Al progetto ha partecipato anche l’italiana Prensilia, spin off della Scuola Superiore Sant’Anna di Pisa, che è stata fondata da ricercatori dell’Arts Lab (Advanced robotics and technology laboratory), con pluriennale esperienza in ricerca e sviluppo di dispositivi robotici e biomedici. Prensilia ha sviluppato Mia Hand, una mano robotica che permette di svolgere l’80% delle attività quotidiane con cinque prese e che nel 2022 ha vinto il Compasso d’oro.
Adam’s Hand dal Salento
BionIt Labs è una startup salentina che sviluppa protesi per la mano. Il suo progetto principale si chiama Adam’s Hand ed è una mano bionica completamente adattiva. Secondo i fondatori a oggi non esiste ancora sul mercato una protesi mioelettrica d’arto superiore – attivata dagli impulsi muscolari del soggetto che la indossa – caratterizzata sia da grande semplicità di utilizzo sia da elevata robustezza e un costo sostenibile per l’utente finale.
Adam’s Hand è è una protesi mioelettrica poliarticolata, un dispositivo medico non invasivo per soggetti con amputazioni mono- o bi-laterali, a partire da un livello di amputazione transradiale. È controllata da segnali Emg, generati dalla contrazione muscolare dell’utente che la utilizza, e rilevati e poi elaborati attraverso i Wave Electrodes, elettrodi Emg analogici di superficie dal design compatto e waterproof, incorporati nell’invaso protesico. In questo modo l’utente è in grado di aprire o chiudere facilmente la mano con flessione o estensione dei muscoli dell’arto residuo. Le caratteristiche principali della protesi sono il controllo naturale e la rotazione intuitiva del pollice.
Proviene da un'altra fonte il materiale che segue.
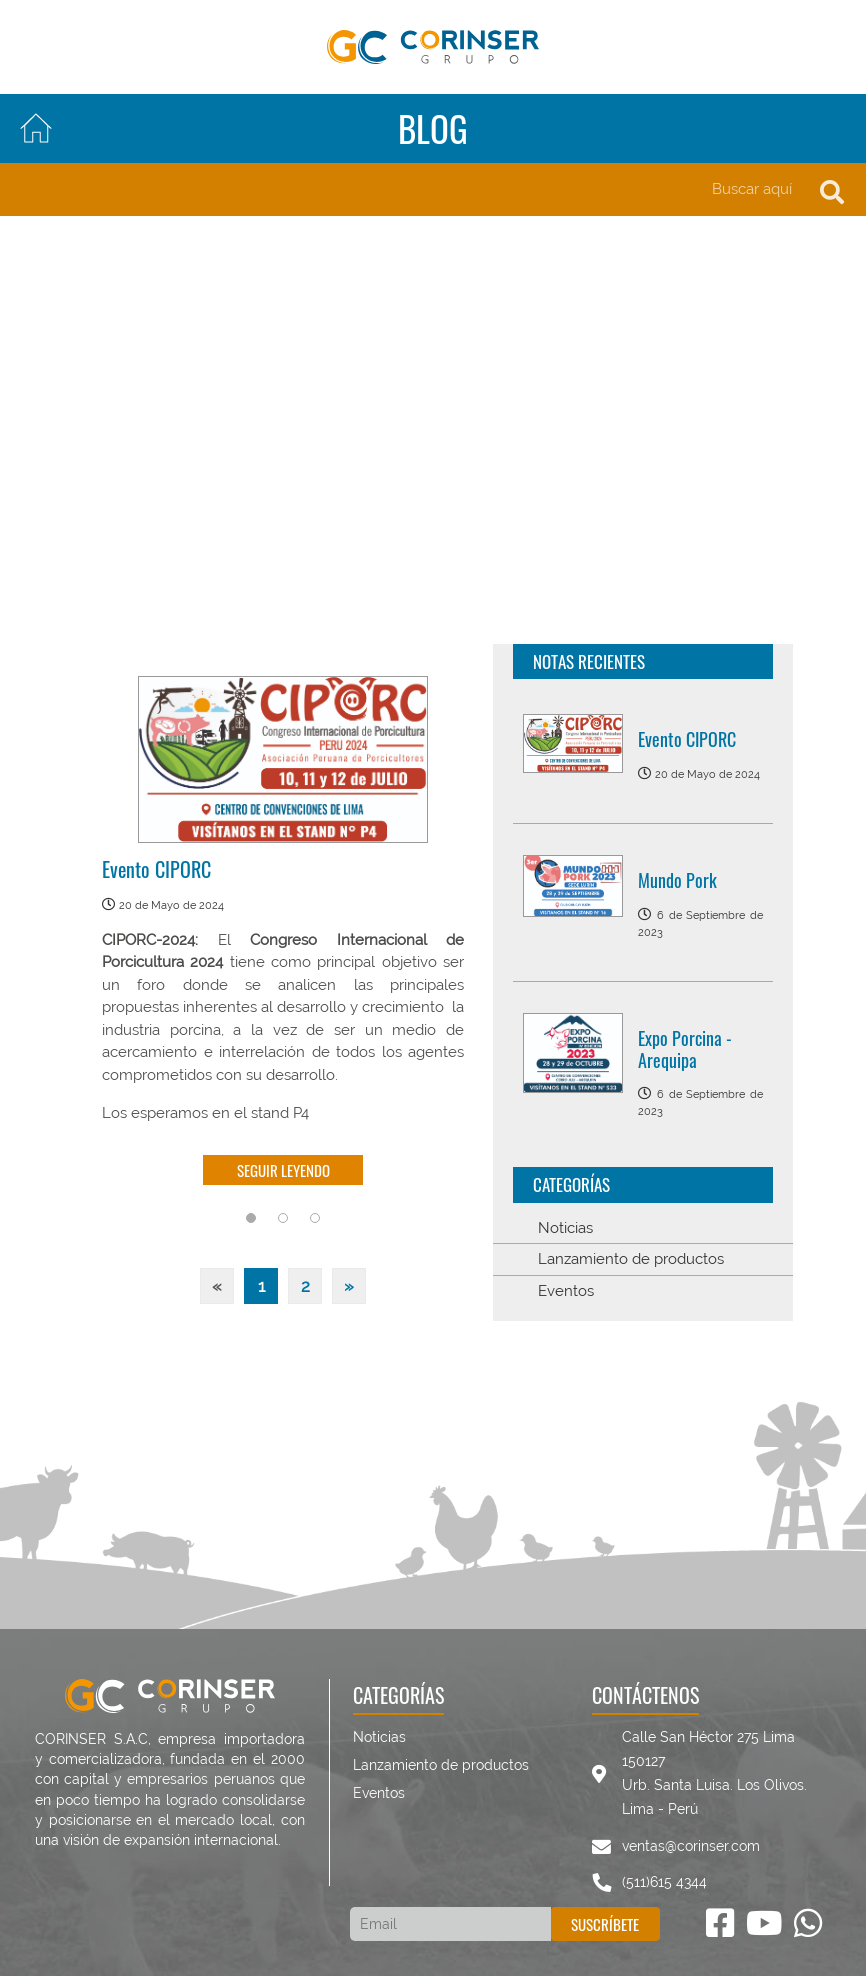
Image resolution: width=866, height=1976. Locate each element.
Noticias (565, 1228)
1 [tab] (251, 1218)
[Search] (433, 189)
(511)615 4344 (664, 1882)
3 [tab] (315, 1218)
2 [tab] (283, 1218)
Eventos (566, 1291)
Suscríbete (605, 1924)
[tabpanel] (283, 935)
A Lecco la protesi del femore con componenti stampate in 3D
Ma il campo delle protesi è vario e così vale la pena di citare l’innovativa protesi del femore costruita su misura e parzialmente realizzata con una stampante 3D. La protesi è stata impiantata a un paziente di 40 anni in sostituzione di una megaprotesi settica, inserita a seguito di una frattura complessa per un incidente motociclistico.
Il tutto è successo al G.B. Mangioni Hospital di Lecco, intervenuto quando la situzione del paziente era ormai deteriorata. La vecchia protesi era irrecuperabile e l’osso era talmente alterato nella struttura da non consentire una penetrazione efficace degli antibiotici per debellare l’infezione. Un team multidisciplinare si è messo al lavoro per ricostruire anca, femore e ginocchio.
È stata quindi realizzata una protesi modulare personalizzata sulle misure anatomiche del paziente appositamente disegnata sulla base degli studi radiologici e tomografici computerizzati del paziente, in comparazione con l’arto controlaterale (arto inferiore sinistro, sano). Con il supporto di una stampante 3D è stato possibile realizzare in laboratorio una struttura in titanio che riproduce perfettamente alcune componenti anatomiche complesse, rendendo il lavoro di produzione non solo più veloce, ma anche estremamente affine all’anatomia rilevata agli studi Tc.
Grazie alla stampante 3D, particolari protesici complessi hanno consentito la reinserzione della maggior parte delle strutture tendinee in maniera quasi anatomica. Oggi il paziente può svolgere una leggera attività fisica, cyclette, nuoto, camminata ma con la massima cautela per evitare, nel lungo periodo, l’usura delle protesi e, pertanto, altri interventi chirurgici di revisione.